All this would come, of course, on top of the Obamacare tax increases, which will start hitting in the next two years. A large part of those tax hikes will also fall directly or indirectly on the middle class.
The president’s argument that this tax hike is about fairness is also more than a bit specious. Wealthy Americans already pay a disproportionate share of federal income taxes. The top 1 percent earn 16 percent of all income in the United States, but pay 36.7 percent of all federal income taxes. In fact, the 400 richest Americans together pay nearly as much in federal income taxes as do the 50 percent of taxpayers at the low end of the scale.
The current tax code is already highly progressive. The wealthy pay a far higher effective tax rate. After all deductions and exemptions are included, the rich pay roughly 24 percent of their income in taxes, compared to 11 percent on average for all taxpayers. The rich, it would seem, already pay more than their “fair share.”
Of course, one might ask in general what is fair about taking wealth away from those who have earned it through their own industriousness and hard work and spreading it around to others who didn’t earn it.
Finally, the president is disingenuous in suggesting that revenue from the higher taxes would be used to bring down the deficit and balance the budget.
Balancing the budget isn’t rocket science. All that is required is for revenues to grow faster than spending. According to the Congressional Budget Office’s alternative budget scenario, revenues will grow over the next several years, as a result of such natural factors as population growth and a return to more normal levels of economic activity, from their current 15.8 percent of GDP to 18.5 percent of GDP by 2022 — even if the Bush tax cuts are extended in their entirety. Even without a tax hike, the government will have a lot more money.
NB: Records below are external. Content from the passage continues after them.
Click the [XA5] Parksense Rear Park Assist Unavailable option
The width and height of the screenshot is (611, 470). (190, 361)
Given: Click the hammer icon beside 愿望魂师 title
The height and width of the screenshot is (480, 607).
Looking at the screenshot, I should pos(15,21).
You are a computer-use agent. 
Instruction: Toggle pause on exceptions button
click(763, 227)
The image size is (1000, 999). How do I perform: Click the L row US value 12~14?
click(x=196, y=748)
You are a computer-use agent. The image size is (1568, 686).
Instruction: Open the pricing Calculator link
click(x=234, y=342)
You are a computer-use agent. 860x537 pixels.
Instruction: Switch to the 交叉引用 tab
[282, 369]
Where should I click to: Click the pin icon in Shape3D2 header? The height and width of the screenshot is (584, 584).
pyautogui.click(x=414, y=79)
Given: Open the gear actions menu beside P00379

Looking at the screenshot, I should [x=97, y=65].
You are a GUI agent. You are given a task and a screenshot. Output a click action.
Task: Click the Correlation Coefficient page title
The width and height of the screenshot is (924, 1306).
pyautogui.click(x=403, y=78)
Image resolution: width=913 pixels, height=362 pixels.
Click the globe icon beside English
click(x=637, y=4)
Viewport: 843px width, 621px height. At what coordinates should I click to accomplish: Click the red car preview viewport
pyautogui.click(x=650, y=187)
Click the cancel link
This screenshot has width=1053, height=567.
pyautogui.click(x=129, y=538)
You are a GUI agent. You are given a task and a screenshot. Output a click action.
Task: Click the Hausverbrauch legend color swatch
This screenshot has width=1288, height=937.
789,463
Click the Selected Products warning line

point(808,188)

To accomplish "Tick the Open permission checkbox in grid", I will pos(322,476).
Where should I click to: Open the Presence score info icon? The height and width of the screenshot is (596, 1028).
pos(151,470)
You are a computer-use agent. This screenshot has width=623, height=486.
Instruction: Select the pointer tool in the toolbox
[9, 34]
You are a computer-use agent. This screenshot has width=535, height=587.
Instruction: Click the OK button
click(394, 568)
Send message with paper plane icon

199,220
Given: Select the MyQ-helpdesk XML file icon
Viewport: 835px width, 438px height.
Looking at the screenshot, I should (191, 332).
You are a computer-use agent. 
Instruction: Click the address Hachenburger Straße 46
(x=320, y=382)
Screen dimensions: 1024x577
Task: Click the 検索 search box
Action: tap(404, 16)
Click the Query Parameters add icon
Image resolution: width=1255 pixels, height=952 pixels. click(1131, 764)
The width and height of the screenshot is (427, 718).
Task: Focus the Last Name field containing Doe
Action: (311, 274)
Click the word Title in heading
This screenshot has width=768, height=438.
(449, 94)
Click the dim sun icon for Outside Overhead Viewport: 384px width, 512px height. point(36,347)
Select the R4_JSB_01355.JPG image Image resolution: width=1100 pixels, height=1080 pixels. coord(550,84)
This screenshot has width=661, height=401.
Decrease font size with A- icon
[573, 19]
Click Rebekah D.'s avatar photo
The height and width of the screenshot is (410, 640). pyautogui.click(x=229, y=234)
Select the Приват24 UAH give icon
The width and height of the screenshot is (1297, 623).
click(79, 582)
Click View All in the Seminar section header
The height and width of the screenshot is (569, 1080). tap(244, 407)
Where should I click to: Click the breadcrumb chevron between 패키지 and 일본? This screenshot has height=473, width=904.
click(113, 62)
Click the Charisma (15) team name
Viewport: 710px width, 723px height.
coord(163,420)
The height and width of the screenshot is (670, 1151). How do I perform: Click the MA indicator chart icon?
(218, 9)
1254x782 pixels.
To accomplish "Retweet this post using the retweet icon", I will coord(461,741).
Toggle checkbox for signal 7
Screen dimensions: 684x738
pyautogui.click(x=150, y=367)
In fact, it will have so much more money that it isn’t even necessary to cut spending in order to balance the budget. If spending were simply held constant in inflation-adjusted terms, a growing economy would reduce federal spending to 18.3 percent of GDP by 2022. Thus, we could balance the budget with no tax increase whatsoever.
Yet President Obama is seeking an additional $3.9 trillion in new taxes over ten years, above the projected revenue growth discussed above, and these new taxes still wouldn’t balance the budget.
Why not?
Because the president wants to increase spending even faster than he wants to increase taxes. President Obama’s proposed tax hike would raise roughly $65 billion in 2013. At the same time, the president proposes to increase spending next year by $202 billion. The tax hike would pay for only 32 percent of the proposed new spending. Or put it another way: Over ten years, the new taxes would cover roughly half of the $1.6 trillion in new subsidies and Medicaid spending under Obamacare.
That means that not a penny of Obama’s proposed tax increase would, in fact, go toward reducing the budget deficit, let alone paying down the debt. Rather, every cent of the tax hike would go toward paying for increased federal spending.
And it is that spending, and the bigger and more intrusive government it represents, that is the real burden on the economy and the American people. President Obama’s tax hike is just a symptom of the big-government disease.
In short, the president’s plan amounts to nothing more than the same old tax-and-spend tune that we have heard so many times before. It is a plan that hasn’t improved with age.